▶ Task to carry out
Every line from the one holding "Where should I click to: Expand" through the one holding "This screenshot has height=411, width=680." in the data below must be returned exactly, both ends included, with pictures left out and nothing else added.

━━ Entries provided

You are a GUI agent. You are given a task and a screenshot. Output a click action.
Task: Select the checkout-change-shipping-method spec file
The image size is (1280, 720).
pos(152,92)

━━━━
━━ Entries provided

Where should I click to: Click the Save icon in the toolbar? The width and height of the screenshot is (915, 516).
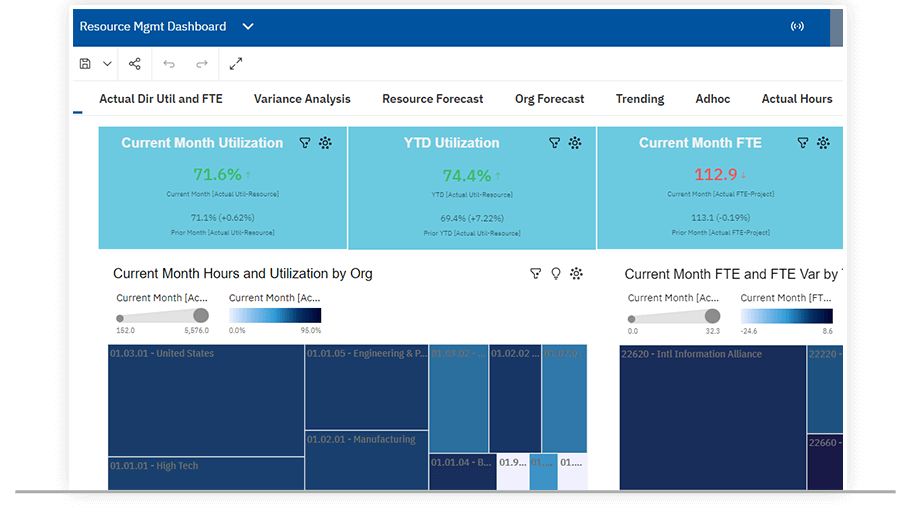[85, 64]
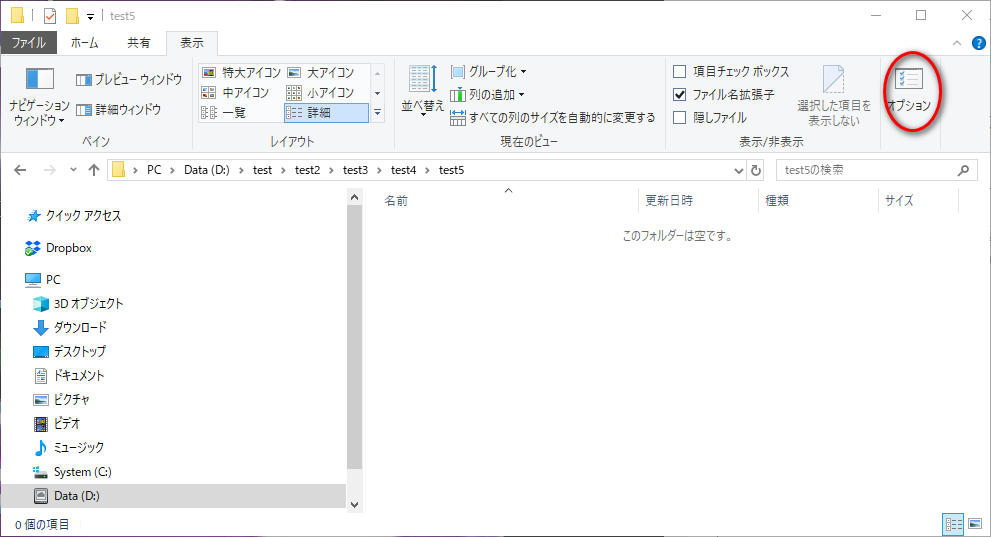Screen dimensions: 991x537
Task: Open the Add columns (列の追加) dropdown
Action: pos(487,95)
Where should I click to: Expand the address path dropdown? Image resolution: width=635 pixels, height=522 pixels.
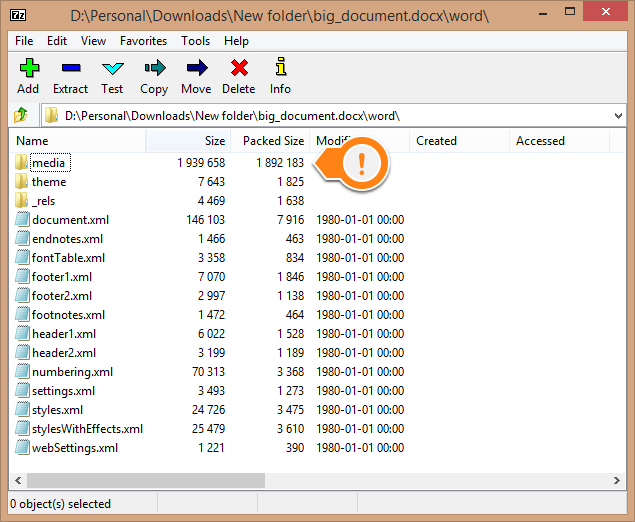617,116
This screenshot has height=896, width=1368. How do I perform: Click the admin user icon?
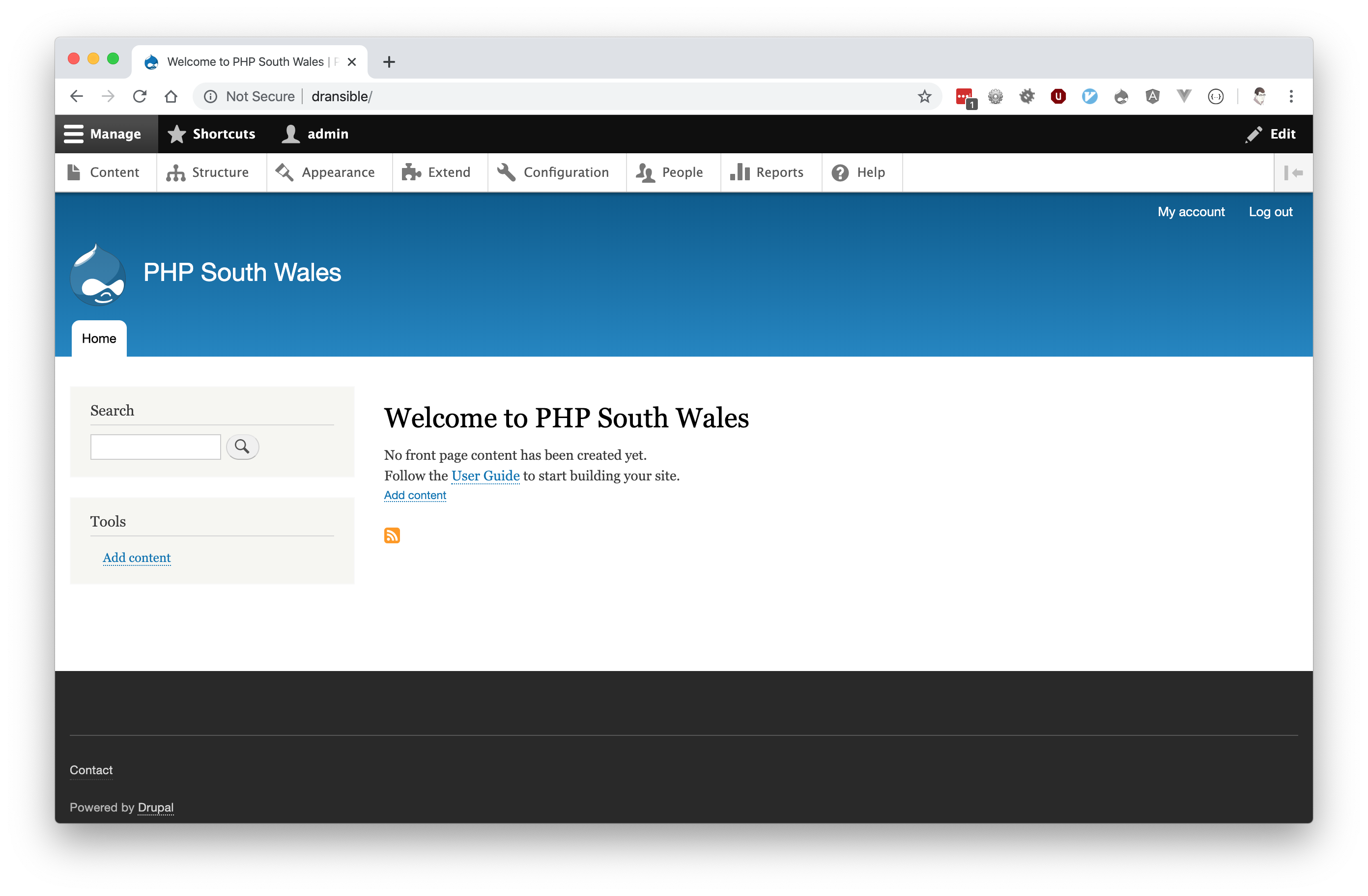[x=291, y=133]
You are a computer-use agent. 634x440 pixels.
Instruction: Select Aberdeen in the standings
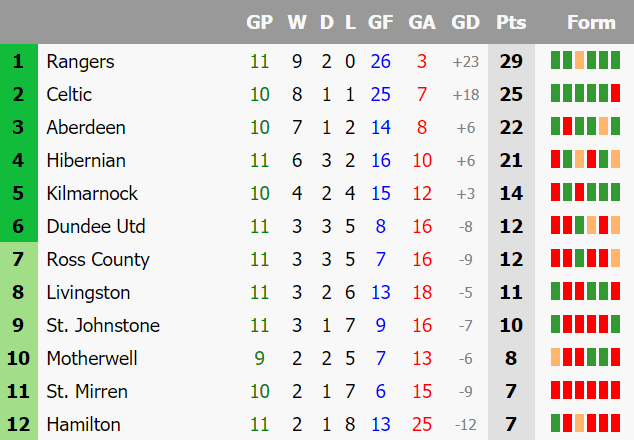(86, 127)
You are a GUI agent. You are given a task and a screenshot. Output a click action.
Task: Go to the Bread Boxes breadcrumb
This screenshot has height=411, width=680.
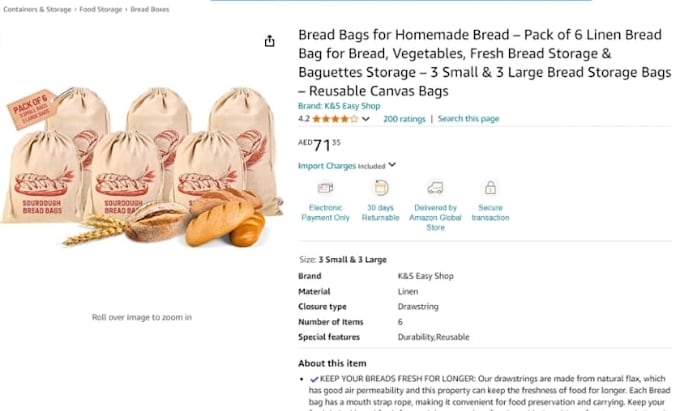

━━━━
━━ Entries provided

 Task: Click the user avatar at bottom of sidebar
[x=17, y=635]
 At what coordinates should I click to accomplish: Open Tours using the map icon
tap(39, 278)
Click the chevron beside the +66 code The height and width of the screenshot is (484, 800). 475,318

━━━━

▶ Exercise response
Where should I click to: Expand the address path dropdown? Image resolution: width=635 pixels, height=522 pixels.
617,116
This screenshot has height=896, width=1368. How do I perform: Click the admin user icon?
[x=291, y=133]
You are a computer-use agent. 634x440 pixels.
Instruction: Select Aberdeen in the standings
(86, 127)
You are a GUI agent. You are given a task and a screenshot. Output a click action.
Task: Go to the Bread Boxes breadcrumb
This screenshot has height=411, width=680.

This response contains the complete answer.